As the world awaits the results of the first crop of coronavirus vaccines to enter the final phase of testing, Russia has seemingly skipped ahead. Last week, a state research facility asked local regulators to approve the use of a vaccine under development, according to the country’s health minister Mikhail Murashko.
“It’s a Sputnik moment,” Kirill Dmitriev, head of Russia’s sovereign wealth fund, which is financing Russian vaccine research, told Abu Dhabi newspaper The National.
Though Russian government officials are crowing about the achievement, the Gamaleya Research Institute scientists behind the vaccine have yet to publish data showing their vaccine works. According to the World Health Organization (WHO), Russia’s Gamaleya Research Institute is still in the early phases of testing.
Scientific standards endorsed by the WHO ensure that any new vaccine goes through three phases of human trials before it’s approved. The first stage, typically involving fewer than a hundred participants, evaluates safety; the second provides preliminary data about efficacy. The third and final stage, which usually involves tens of thousands of participants, provides more safety information and determines whether the vaccine is effective.
Russia claims it is further along in testing than WHO knows, with the second phase nearly wrapped up. The country plans to conduct the third phase among the groups—doctors and teachers—who will be first to receive the approved vaccine, according to CNN. Murashko said the country is preparing to use the vaccine more widely by October.
But according to the WHO, Gamaleya Research Institute announced a phase 1 study testing its vaccine on 38 participants in June. It hasn’t published any results since then.

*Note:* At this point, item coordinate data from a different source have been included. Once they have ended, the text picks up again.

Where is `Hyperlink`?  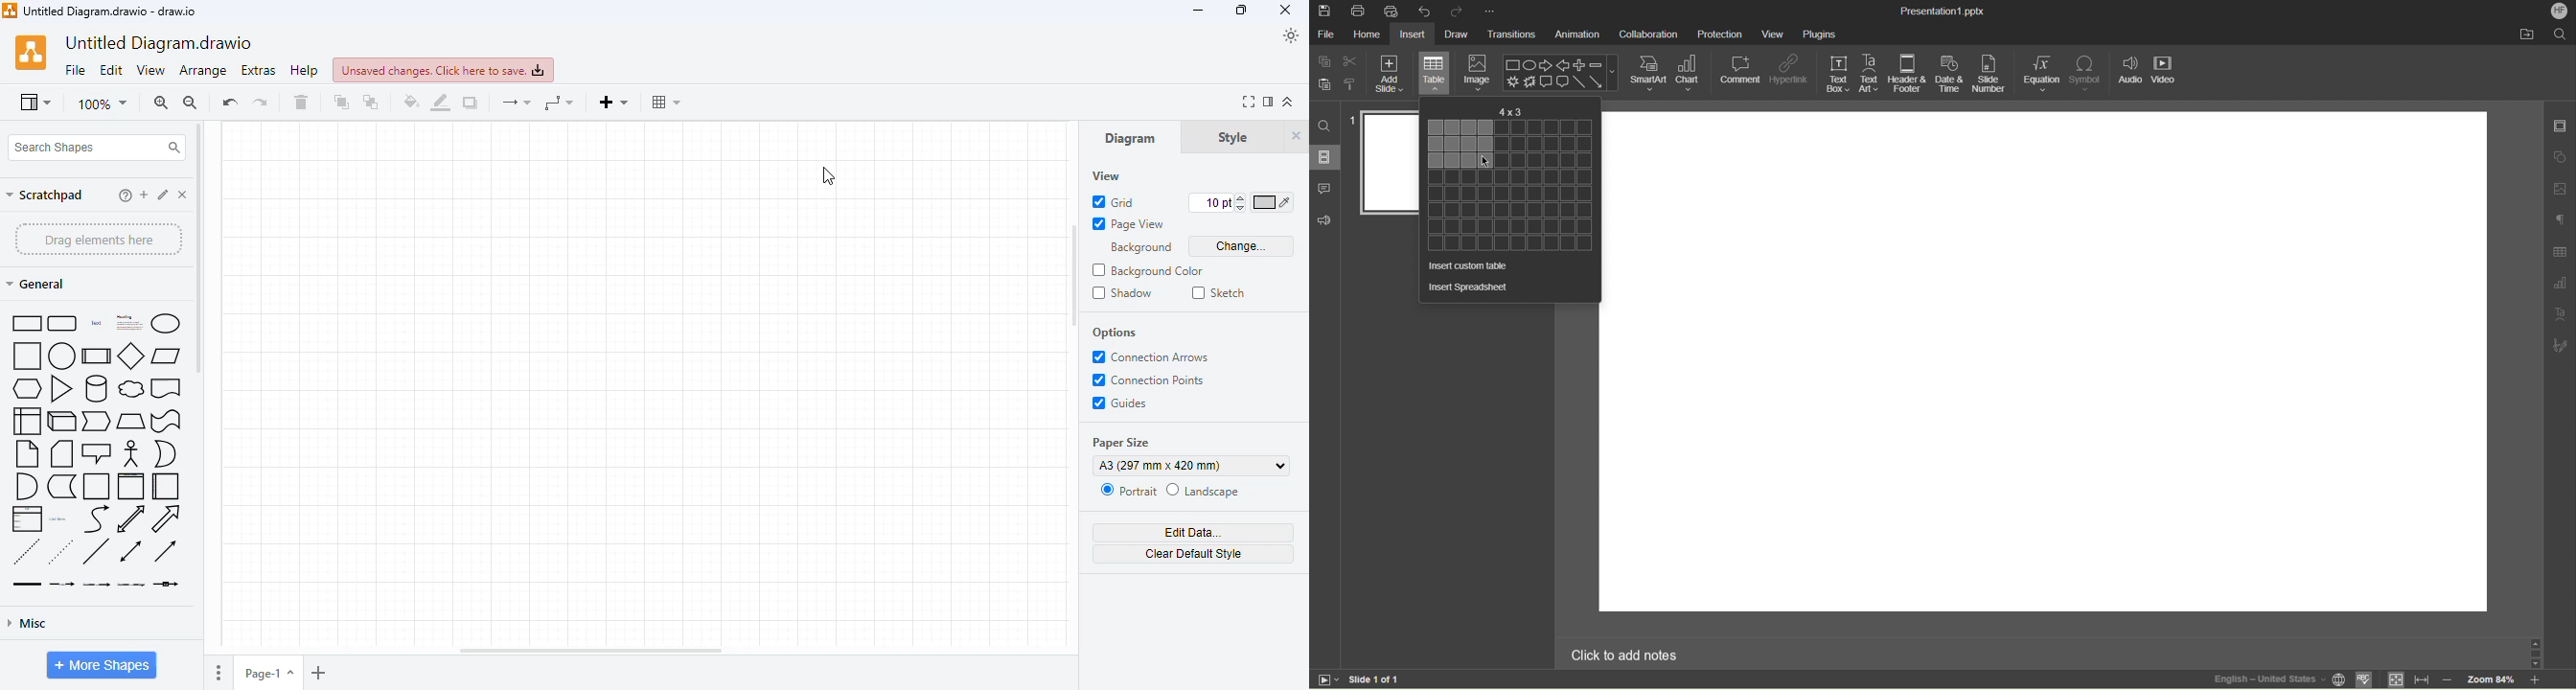
Hyperlink is located at coordinates (1792, 71).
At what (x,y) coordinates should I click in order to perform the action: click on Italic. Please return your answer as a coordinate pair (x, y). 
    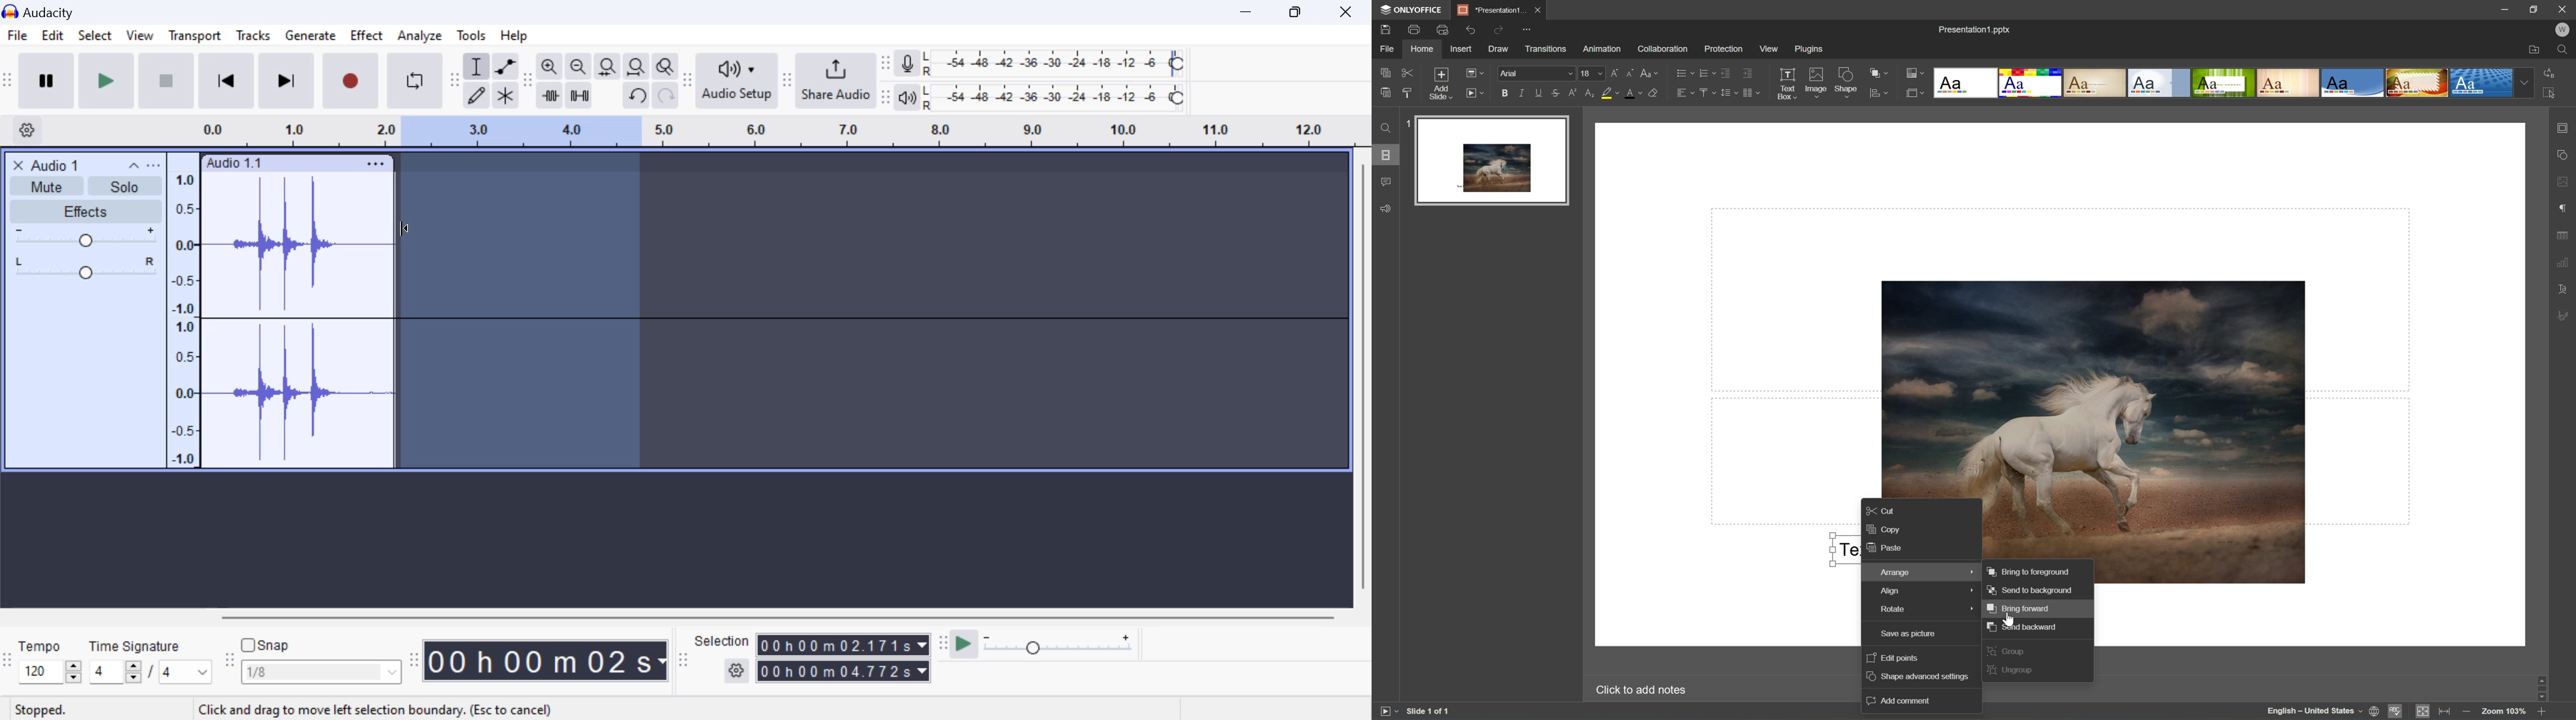
    Looking at the image, I should click on (1522, 93).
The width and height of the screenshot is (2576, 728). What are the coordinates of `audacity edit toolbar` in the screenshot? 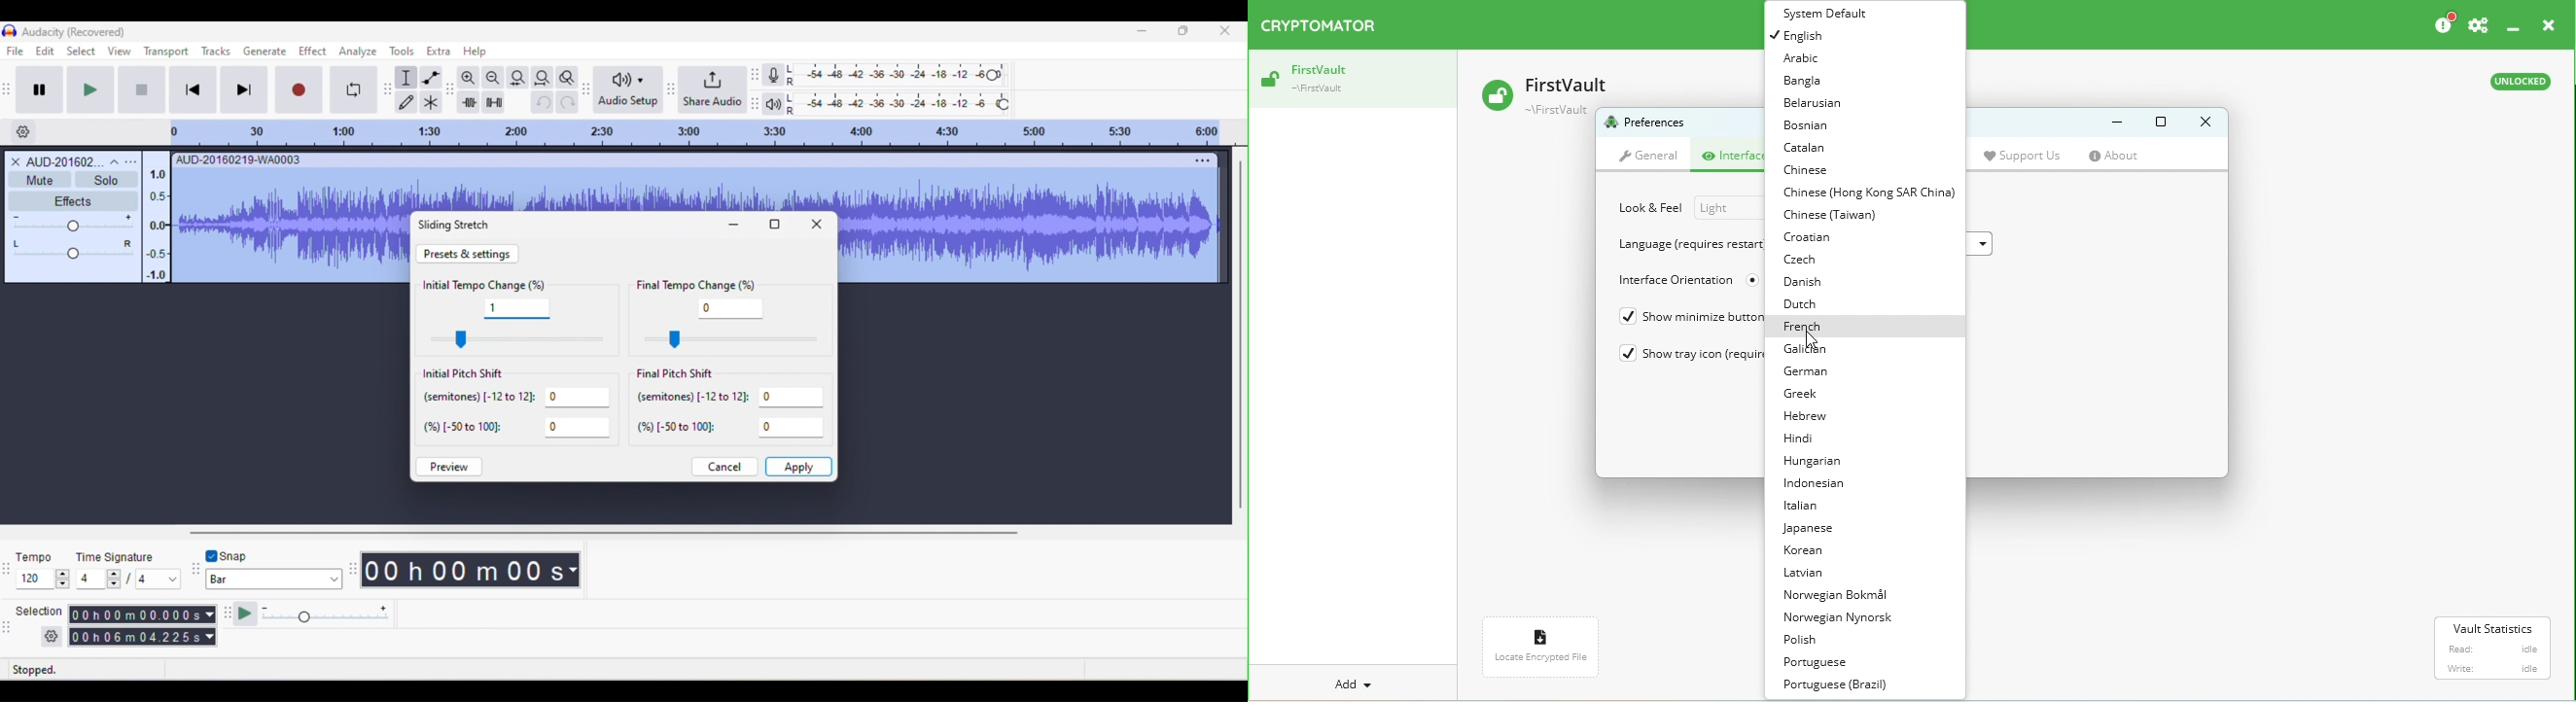 It's located at (451, 91).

Researchers cannot know whether a vaccine is safe and effective without conducting a large phase 3 trial, says Peter Smith, professor of tropical epidemiology at London School of Hygiene and Tropical Medicine. “I think it unlikely that regulatory authorities in the EU or the US would authorize widespread use of a Covid-19 vaccine without first having evidence of both efficacy and safety,” says Smith—unless there are too few cases of coronavirus to complete a phase 3 trial, which isn’t currently a problem.
The WHO is “aware of a Russian candidate vaccine that is entering this [third] phase,” spokesperson Margaret Ann Harris told Quartz. The agency declined to comment on whether it has access to data from Gamaleya Research Institute’s trials that it hasn’t shared, or if it had concerns about use of a vaccine that hadn’t gone through testing.
Russia has considerable manufacturing capacity. “In theory, at least, they should be able to produce many doses,” says Smith. Russian drug-maker R-Pharm has also signed a deal to produce a separate vaccine created by Oxford University and AstraZeneca, with plans to distribute the vaccine to more than 30 countries.
Yet Russia’s research and development expertise are less well-regarded than its manufacturing capabilities. Britain, Canada, and the United States accused Russian hackers of trying to steal vaccine research in July, but said the attacks were unsuccessful. The Kremlin denied this claim.
Developing the first coronavirus vaccine would certainly be an indication of scientific prowess. But a vaccine can only be considered successful if it’s not simply first, but also safe and effective. Until research data is released, it’s impossible to say if Russia’s vaccine meets those standards.